■ TEXT SHOWN:
----------------------------------------
The Conservative administration has delayed the publication of its revision to the Westminster City Plan until after the council elections. The Council had previously launched a consultation in March 2017 entitled “Building height: Getting the right kind of growth for Westminster” in which the Council raised the possibility of increasing the number of tall buildings in certain strategic locations in the borough. Whether these tall buildings will get built may depend on the forthcoming election results as the Labour Group which is headed by foreign policy expert, Cllr Adam Hug, has indicated that they will oppose future taller building developments and favour low rise, high-density developments. Undoubtedly Labour’s opposition to taller buildings in Westminster stems partly from controversial recent taller buildings applications such as the Paddington Cube (initially the Paddington Pole) which have generated significant interest both from the public and from journalists.

Regardless of the outcome of the election in Westminster there is likely to be a very high turnover of councillors with around 15 Conservative councillors not restanding. The most high profile likely retiree is Cllr Daniel Astaire (Cabinet Member for Planning) who is not defending his Regent’s Park ward. Other prominent Conservative councillors not restanding include former Leader Baroness Couttie (formerly Philippa Roe), Deputy Cabinet Member for Planning Cllr Adnan Mohammed and West End ward councillor Paul Church who has consistently opposed a range of development in the central activities zone. Cllr Richard Beddoe, who chairs the Council’s main Planning Committee is standing again in Bryanston & Dorset Square ward and is likely to be re-elected.

Labour have a number of wards that could potentially be won by the Party which will largely depend on the scale of the swing from Conservatives to Labour in London. These pivotal wards include Bayswater, Little Venice and Regent’s Park in the North and Tachbrook, Vincent Square and West End in the South. These wards have not had Labour councillors for decades, or in some cases at all. Labour are seeking to appeal to EU citizens who are eligible to vote in local elections both in their strong anti-Brexit messaging and also in their candidate selection as they have chosen several EU citizens as candidates.

On balance, it remains a tough ask for Labour to win Westminster due to the sheer number of seats they need to turn red where they have not had recent representation. However, if the Conservatives suffer a truly horrendous result in London there remains a possibility that arguably the most influential council in the UK may fall into Labour control which would have been unthinkable only two years ago.
----------------------------------------
■ DIRECTIVE A:
Reproduce the passage on the Westminster council elections from the words "On balance, it" up to and including the words "two years ago.".

Data items
----------------------------------------
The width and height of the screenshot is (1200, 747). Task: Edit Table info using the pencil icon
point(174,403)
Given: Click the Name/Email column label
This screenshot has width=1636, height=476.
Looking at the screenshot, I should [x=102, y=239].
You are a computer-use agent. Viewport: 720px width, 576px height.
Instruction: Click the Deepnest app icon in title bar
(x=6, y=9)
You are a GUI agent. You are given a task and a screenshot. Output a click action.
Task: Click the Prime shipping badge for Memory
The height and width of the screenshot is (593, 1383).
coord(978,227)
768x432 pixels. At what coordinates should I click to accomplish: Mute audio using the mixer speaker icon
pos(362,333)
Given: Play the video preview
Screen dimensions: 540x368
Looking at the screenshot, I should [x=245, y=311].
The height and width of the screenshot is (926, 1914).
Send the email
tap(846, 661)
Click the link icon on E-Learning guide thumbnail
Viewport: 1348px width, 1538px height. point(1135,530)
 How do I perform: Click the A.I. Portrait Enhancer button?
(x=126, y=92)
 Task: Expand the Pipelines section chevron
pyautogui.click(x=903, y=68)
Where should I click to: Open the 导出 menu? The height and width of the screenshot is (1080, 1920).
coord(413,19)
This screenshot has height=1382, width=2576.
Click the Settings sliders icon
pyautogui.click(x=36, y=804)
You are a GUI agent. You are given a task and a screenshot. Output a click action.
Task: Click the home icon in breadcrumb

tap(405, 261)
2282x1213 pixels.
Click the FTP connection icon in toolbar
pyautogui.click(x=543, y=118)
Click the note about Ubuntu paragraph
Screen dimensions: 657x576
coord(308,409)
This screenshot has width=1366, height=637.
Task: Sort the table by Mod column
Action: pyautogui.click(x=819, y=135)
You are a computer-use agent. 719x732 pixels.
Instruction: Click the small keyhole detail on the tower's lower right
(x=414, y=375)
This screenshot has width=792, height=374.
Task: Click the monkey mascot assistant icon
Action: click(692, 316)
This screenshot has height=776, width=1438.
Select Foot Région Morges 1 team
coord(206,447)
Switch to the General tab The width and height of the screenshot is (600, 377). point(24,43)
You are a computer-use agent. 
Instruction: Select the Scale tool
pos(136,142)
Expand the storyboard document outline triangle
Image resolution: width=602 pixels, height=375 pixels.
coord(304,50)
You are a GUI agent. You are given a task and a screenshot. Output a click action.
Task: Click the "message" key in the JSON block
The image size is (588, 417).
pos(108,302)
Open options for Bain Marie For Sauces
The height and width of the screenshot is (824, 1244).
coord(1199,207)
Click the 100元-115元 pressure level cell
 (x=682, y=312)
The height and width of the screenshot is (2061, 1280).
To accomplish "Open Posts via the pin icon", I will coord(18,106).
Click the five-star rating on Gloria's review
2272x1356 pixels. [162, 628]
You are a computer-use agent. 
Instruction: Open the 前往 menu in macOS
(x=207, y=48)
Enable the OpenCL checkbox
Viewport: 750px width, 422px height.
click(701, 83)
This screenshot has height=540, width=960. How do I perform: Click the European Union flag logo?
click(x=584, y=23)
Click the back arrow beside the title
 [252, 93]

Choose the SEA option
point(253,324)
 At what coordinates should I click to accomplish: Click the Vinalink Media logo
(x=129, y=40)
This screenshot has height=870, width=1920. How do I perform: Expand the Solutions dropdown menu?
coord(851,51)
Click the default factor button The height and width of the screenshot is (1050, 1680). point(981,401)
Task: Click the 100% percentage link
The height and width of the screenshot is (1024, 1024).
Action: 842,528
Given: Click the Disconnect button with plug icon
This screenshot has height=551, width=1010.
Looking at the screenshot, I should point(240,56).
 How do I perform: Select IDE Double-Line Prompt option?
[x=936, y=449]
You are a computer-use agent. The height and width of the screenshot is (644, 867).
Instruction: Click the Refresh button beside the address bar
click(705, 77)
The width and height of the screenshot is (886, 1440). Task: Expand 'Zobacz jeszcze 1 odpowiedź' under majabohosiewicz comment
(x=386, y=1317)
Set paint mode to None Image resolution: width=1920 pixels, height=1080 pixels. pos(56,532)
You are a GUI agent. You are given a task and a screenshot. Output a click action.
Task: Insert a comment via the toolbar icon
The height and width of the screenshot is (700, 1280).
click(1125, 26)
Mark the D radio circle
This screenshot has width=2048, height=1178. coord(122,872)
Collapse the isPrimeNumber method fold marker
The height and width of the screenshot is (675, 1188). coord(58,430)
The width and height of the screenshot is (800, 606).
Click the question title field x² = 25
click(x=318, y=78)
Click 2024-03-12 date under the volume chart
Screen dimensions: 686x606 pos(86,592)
----------------------------------------
■ DIRECTIVE B:
Render the rows from the line with "Task: Expand the Pipelines section chevron" up to and including the line with "Action: pyautogui.click(x=819, y=135)" as a JSON list of strings, one string per line and blank lines omitted.

■ FINAL RESULT A:
On balance, it remains a tough ask for Labour to win Westminster due to the sheer number of seats they need to turn red where they have not had recent representation. However, if the Conservatives suffer a truly horrendous result in London there remains a possibility that arguably the most influential council in the UK may fall into Labour control which would have been unthinkable only two years ago.

■ FINAL RESULT B:
[
  " Task: Expand the Pipelines section chevron",
  "pyautogui.click(x=903, y=68)",
  "Where should I click to: Open the 导出 menu? The height and width of the screenshot is (1080, 1920).",
  "coord(413,19)",
  "This screenshot has height=1382, width=2576.",
  "Click the Settings sliders icon",
  "pyautogui.click(x=36, y=804)",
  "You are a GUI agent. You are given a task and a screenshot. Output a click action.",
  "Task: Click the home icon in breadcrumb",
  "tap(405, 261)",
  "2282x1213 pixels.",
  "Click the FTP connection icon in toolbar",
  "pyautogui.click(x=543, y=118)",
  "Click the note about Ubuntu paragraph",
  "Screen dimensions: 657x576",
  "coord(308,409)",
  "This screenshot has width=1366, height=637.",
  "Task: Sort the table by Mod column",
  "Action: pyautogui.click(x=819, y=135)"
]